The court also directed that the Enforcement Directorate (ED) and Narcotics Control Bureau (NCB) be made parties to the public interest litigations (PILs), including one filed by eight former senior police officers of Maharashtra, seeking restraining orders against “media trial” in the case. The court was told that the news relating to the investigation in the case was being leaked to the media by the investigating agencies.
A division bench of Chief Justice Dipankar Datta and Justice G S Kulkarni directed the Centre to indicate extent of state control exercised in respect of telecasting news having serious ramifications & other ancillary matters which might come up while deciding PILs.
The Union Information and Broadcasting Ministry submitted that the question of media trial in the case was referred to News Broadcasters Association (NBA) for probe and that the government also has an inter-ministerial committee to review decisions of NBA after the complaint is dealt by the association itself.

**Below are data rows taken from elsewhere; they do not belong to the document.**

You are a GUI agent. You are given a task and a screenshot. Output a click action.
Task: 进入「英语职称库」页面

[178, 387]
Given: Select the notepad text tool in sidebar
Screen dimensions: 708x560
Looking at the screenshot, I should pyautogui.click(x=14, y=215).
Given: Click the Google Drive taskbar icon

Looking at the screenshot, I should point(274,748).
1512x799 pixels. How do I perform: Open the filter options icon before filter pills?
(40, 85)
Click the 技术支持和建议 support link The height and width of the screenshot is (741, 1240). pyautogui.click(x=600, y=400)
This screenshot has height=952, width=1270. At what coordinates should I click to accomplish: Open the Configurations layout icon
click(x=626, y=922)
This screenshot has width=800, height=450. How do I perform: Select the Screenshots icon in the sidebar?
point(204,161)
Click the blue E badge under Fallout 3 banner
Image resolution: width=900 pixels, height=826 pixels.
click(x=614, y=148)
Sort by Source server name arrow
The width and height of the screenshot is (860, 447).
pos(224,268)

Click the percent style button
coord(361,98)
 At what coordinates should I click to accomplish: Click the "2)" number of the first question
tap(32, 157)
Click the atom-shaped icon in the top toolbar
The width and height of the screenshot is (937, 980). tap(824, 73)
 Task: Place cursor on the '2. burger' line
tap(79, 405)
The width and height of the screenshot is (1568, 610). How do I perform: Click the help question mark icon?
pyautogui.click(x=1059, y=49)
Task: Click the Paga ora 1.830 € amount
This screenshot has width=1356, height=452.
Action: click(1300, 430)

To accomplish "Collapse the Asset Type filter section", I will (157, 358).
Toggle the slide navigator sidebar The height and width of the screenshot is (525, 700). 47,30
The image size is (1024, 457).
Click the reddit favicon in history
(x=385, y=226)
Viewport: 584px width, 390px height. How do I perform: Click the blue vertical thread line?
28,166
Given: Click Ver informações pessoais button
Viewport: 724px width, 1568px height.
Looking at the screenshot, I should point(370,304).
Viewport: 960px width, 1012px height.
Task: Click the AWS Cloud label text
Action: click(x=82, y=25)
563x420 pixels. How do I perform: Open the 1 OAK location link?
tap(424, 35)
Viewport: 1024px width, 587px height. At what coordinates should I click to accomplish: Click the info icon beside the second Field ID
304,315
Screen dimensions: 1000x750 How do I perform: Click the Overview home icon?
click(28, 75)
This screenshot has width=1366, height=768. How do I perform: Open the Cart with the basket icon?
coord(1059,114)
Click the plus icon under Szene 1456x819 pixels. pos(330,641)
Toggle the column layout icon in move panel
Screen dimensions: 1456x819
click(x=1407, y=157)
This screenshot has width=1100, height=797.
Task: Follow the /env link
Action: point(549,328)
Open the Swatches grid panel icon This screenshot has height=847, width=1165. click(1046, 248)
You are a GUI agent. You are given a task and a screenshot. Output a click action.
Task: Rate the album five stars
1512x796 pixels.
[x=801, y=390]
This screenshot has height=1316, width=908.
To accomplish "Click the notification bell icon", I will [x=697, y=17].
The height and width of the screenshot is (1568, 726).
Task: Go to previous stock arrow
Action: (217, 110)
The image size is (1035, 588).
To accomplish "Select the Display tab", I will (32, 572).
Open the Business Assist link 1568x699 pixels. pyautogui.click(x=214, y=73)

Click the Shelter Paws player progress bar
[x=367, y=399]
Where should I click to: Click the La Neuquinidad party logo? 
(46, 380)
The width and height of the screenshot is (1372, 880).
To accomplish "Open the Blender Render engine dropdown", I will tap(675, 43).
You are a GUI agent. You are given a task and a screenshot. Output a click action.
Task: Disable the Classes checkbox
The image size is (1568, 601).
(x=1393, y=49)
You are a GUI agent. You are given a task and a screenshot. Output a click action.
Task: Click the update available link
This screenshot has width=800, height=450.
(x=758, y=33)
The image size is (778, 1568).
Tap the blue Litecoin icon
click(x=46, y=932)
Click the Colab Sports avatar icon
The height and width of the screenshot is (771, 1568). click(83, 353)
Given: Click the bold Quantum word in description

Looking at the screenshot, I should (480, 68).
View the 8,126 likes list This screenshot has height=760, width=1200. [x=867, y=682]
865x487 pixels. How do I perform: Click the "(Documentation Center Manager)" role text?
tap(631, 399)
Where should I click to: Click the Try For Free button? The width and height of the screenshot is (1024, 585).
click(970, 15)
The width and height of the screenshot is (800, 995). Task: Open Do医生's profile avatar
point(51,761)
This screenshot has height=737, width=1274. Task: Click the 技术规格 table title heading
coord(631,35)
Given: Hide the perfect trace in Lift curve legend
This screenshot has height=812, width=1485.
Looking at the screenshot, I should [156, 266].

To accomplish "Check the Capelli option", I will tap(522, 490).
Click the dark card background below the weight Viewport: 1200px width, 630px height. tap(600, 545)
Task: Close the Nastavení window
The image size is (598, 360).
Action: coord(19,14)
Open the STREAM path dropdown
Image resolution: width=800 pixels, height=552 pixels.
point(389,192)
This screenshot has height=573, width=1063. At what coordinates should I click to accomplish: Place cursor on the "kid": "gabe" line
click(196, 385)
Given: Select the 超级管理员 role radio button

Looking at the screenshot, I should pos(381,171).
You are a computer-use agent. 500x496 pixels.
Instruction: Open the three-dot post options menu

Senior counsel Milind Sathe argued that despite the court’s order that appealed restraint by the news channels, some media outlets were becoming more vociferous and conducting ‘vilification’ campaigns against Mumbai Police and produced transcripts of certain TV news items in support of his claims. He said that the Supreme Court had not passed any adverse comments against the Mumbai Police and the HC should take cognizance and make the channels respond to the plea.
To this, CJ Datta said, “The Supreme Court order about Mumbai Police will prevail. What is so objectionable here? Why should you consider what the news anchor is saying and how can we stop that?” Stating this, the court said that NBA decide the complaints first.
Senior advocate Devadatt Kamat concurred with Sathe’s submissions and while agreeing to the CBI’s submissions that they were not leaking any information to the media, Kamat said ED and NCB be made parties to ascertain whether the information was being leaked through them.
The News Broadcasting Standards Authority (NBSA) through advocate Nisha Bhambhani, an independent body, submitted it had received complaints from viewers about misreporting in the death case by some news channels. She said that authority was looking into the complaints and would put on record the action taken by it, which the court allowed.
The bench said, “Pendency of these pleas shall not preclude the NBSA to consider complaints that have been received by it and to take appropriate action thereon in accordance with law. The resultant decision of the NBSA may be incorporated in the affidavit to be filed.”
After advocate Asim Sarode sought directions to authorities to put regulatory mechanism on functioning of media, CJ Datta said, “We are surprised to find there is no state control over electronic media. This body (News Broadcasting Standards Authority) has no teeth at all is our prima facie view.”